Kommentar zu Kliniken in Hannover Bei Rot-Grün geht die Angst um

Überraschende Kehrtwende in der Regionspolitik: Die Kliniken in Lehrte und Burgwedel sollen nun doch nicht geschlossen werden. Rot-Grün stellt sich damit gegen den Rat der Experten – und macht stattdessen lieber Wahlkampfpolitik. Das hilft am Ende niemandem.  Eine Analyse von Mathias Klein.

Willkommen im Wahlkampf. Zwar sind es bis zur Kommunalwahl am 11. September 2016 noch mehr als neun Monate. Dennoch haben SPD und Grüne das Ringen um Stimmen eröffnet; bei beiden geht schon jetzt die Angst um. Offenbar befürchten die Parteien nicht nur einen Stimmeneinbruch im Nordosten der Region. Sie haben auch die Sorge, ihre gemeinsame Mehrheit in der Regionsversammlung und in vielen Kommunen zu verlieren.
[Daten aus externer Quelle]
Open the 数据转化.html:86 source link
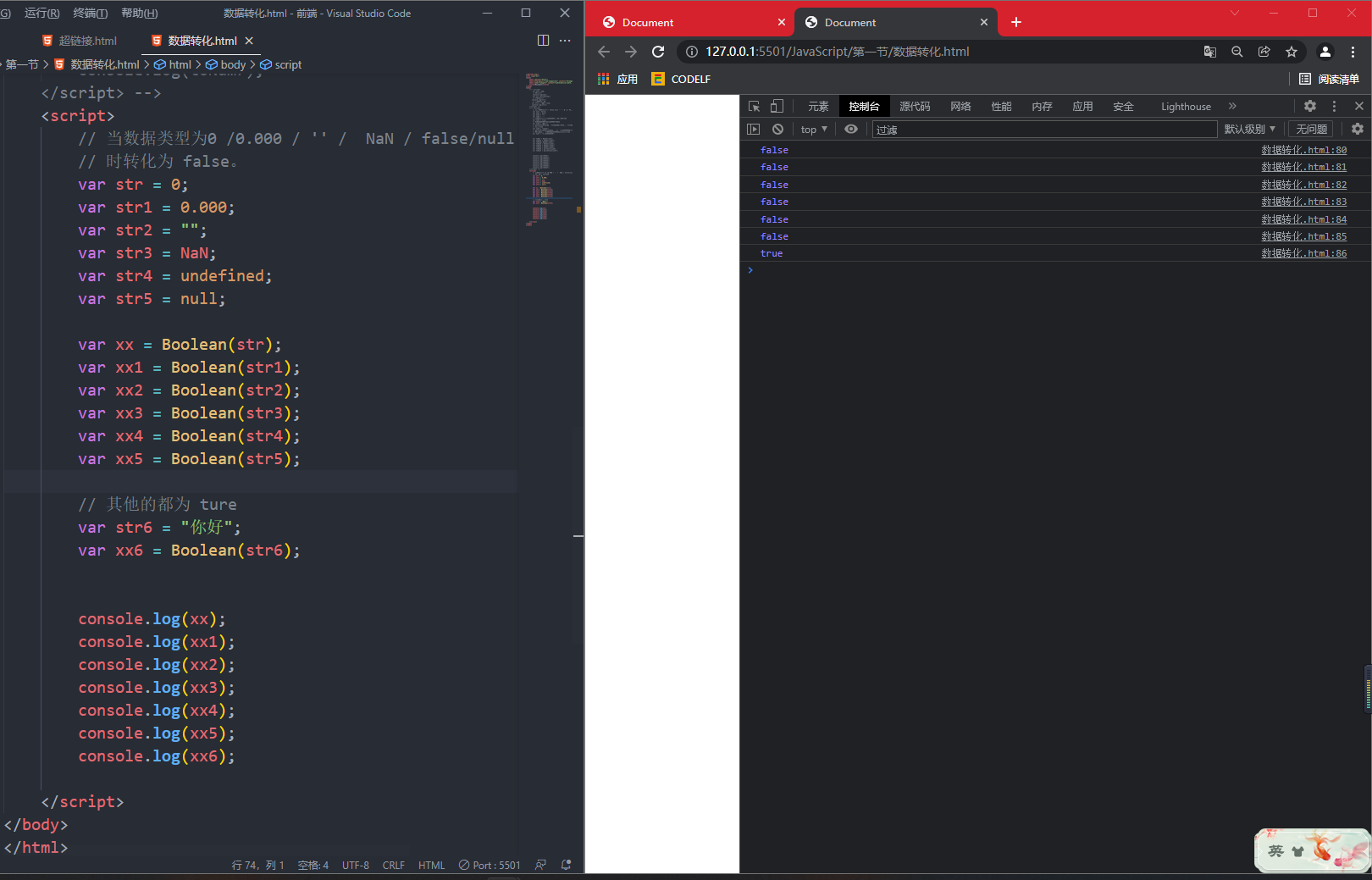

Anders ist es nicht zu erklären, dass die Politiker ein von einer Expertengruppe vorgelegtes Papier mit vier verschiedenen Möglichkeiten für die Krankenhäuser in Großburgwedel und Lehrte regelrecht in der Luft zerrissen haben. Es kommt alles ganz anders, als es die Fachleute wollten. Weil die SPD jetzt keine unpopulären Entscheidungen mehr treffen und nach den Protesten gegen die Schließung des Springer Krankenhauses keine Klinik mehr schließen will. Es könnte Stimmen kosten. Und die Grünen, die früher auch gern einmal eine eigene Meinung vertreten haben, machen mit.

Die Zukunft der Kliniken in Burgwedel und Lehrte gehört zum Medizinkonzept, das das Regionsklinikum wieder in die schwarzen Zahlen bringen sollte. Ein Neubau für den Nordosten sollte effektivere Abläufe, weniger Betten, geringere Kosten und höhere Einnahmen bringen. Das alles spielt nun keine Rolle mehr. Die rot-grüne Entscheidung dient dem Machterhalt. Die Rechung zahlen am Ende die Patienten, die definzitäre Kliniken weiter stützen müssen.